Click thumbnails below to enlarge...
Palmer Snowfield
With the exception of Bill, we all rented touring skis for the first time and made rapid progress ascending the Palmer Snowfield. Apparently, the groomer operators don't take kindly to those that poach the freshly groomed runs and therefore make no effort to steer out of your way. Only on Hood!
View down the Palmer
Scott and Alison near the top of the Palmer Snowfield. Mount Jefferson dominated the view southwards.
Illumination Saddle
The slope became considerably icier just beyond the groomer tracks. I took maybe two steps on the moderately graded slope and my skis immediately slipped out from underneath me. Time for crampons. Bill and I climbed ahead for awhile and stopped to wait for Scott and Alison near Illumination Saddle. There were others heading towards and over the saddle.
Approaching Devils Kitchen
Looking up from our resting point; we could see strange rime-ice formations plastering the rock.
The Steel Cliff
The Steel Cliff. By now, the smell of sulphur coming from fumaroles in Devil's Kitchen was everywhere and it was beginning to make me nauseous.
Starting up the Hogback
Bill and I soon reached the Hogback and waited there for Scott and Alison again. The sun was beating down on us and it certainly didn't feel like March. Restless to reach the summit, I pulled out my axe for the only somewhat steep portion of the climb and started climbing up the Hogback.
Top of Hogback
Later in the season a bergschrund forms about two-thirds of the way up the Hogback. There would be no evidence of the 'schrund today and we enjoyed perfect route conditions.
Pearly Gates
Bill climbs up to the top of the Pearly Gates.
Approaching summit
Nearing the summit stepping over alien looking ice flakes.
Looking west
Looking West. Climbers topping out on various routes on Hood's west and northwest faces.
North Face
Looking down the North Face.

The usual suspects, Mounts Adams, Rainier and St. Helens were plainly visible looking north.
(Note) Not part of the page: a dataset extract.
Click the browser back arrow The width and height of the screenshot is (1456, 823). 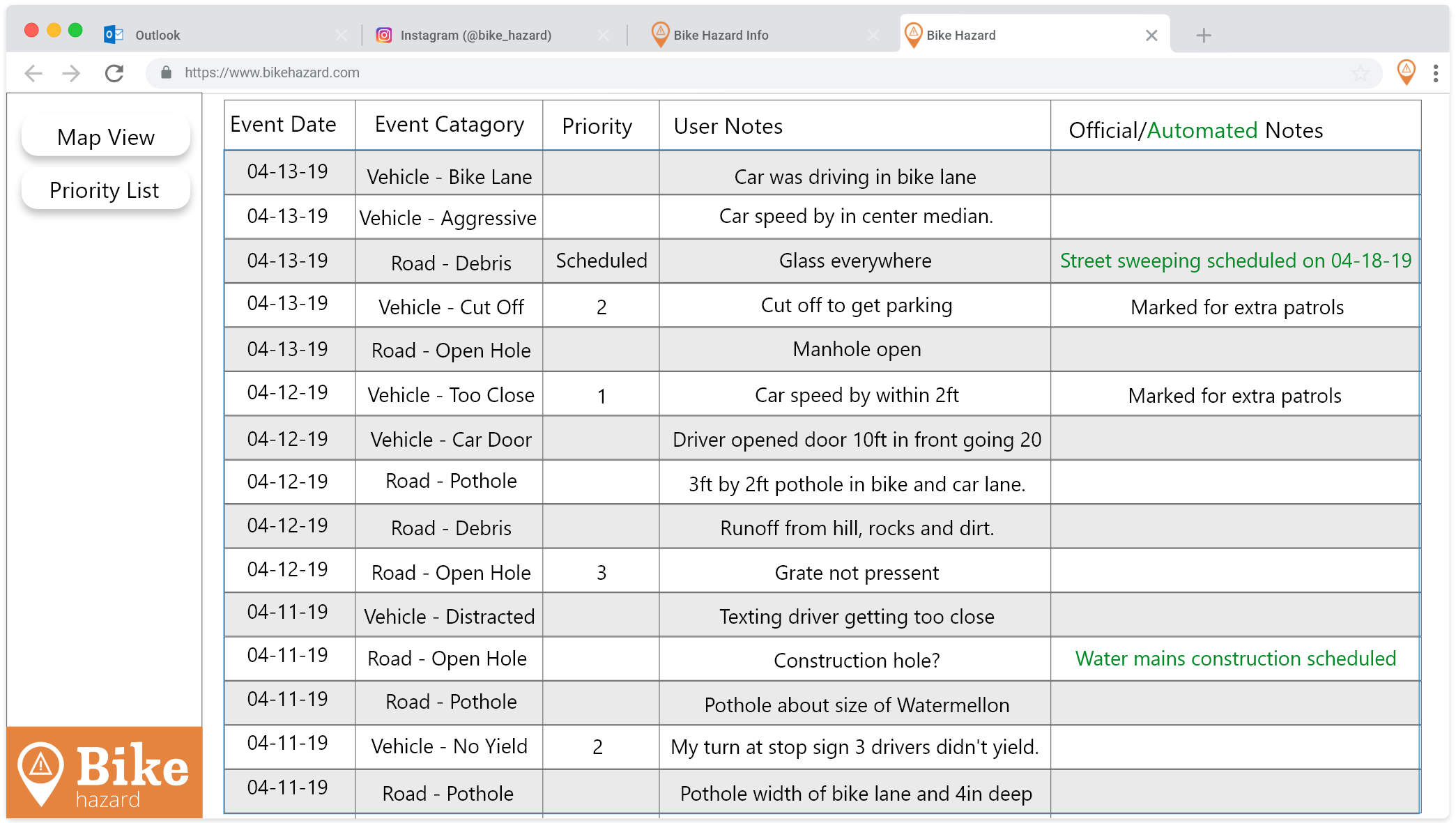(x=33, y=73)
We could also see Mt. Jefferson, the Sisters, Mt. Bachelor and what may have been Mt. McLoughlin or Mt. Thielsen, way off in the distance. Aside from the obvious volcanoes, I was suprised at how small the Cascades in Oregon really are.
On summit
We reached the summit in a leisurely 5 hours. Scott would end up chatting with fellow OSAT climbers while the rest of us looked around and ate beef jerky. Shortly thereafter, a dude wearing track shoes with inch-long spikes and a fanny pack walked up onto the summit and yelled "2 hours and 45 minutes" or something. Wow! Needless to say, he had difficulty descending in those shoes. Soon, we too began our descent and looked forward to the much anticipated ski back to the timberline lodge.

I returned to where I had cached my skis and nervously put them on. It had been 10 years since I last skied. I immediately knew something was terribly wrong when I began to skid backwards uncontrollably and crashed on the still crusty snow. I made a second attempt only to fall once again. I found it hard to accept that I had completely forgotten how to ski, but decided to walk back down just the same. I met Scott back at the top of the Palmer chairlift and was very relieved to hear him say that he too was having a hell of a time skiing with mountaineering boots. Aha! I never imagined that boots would make that big of a difference. Alison, Bill and I would all end up walking all the way back down to the car. Scott however kept trying to ski down the groomed runs and eventually got used to it, though with much effort. The parking area had turned into a big slushy mess and we wasted no time packing up and drove home.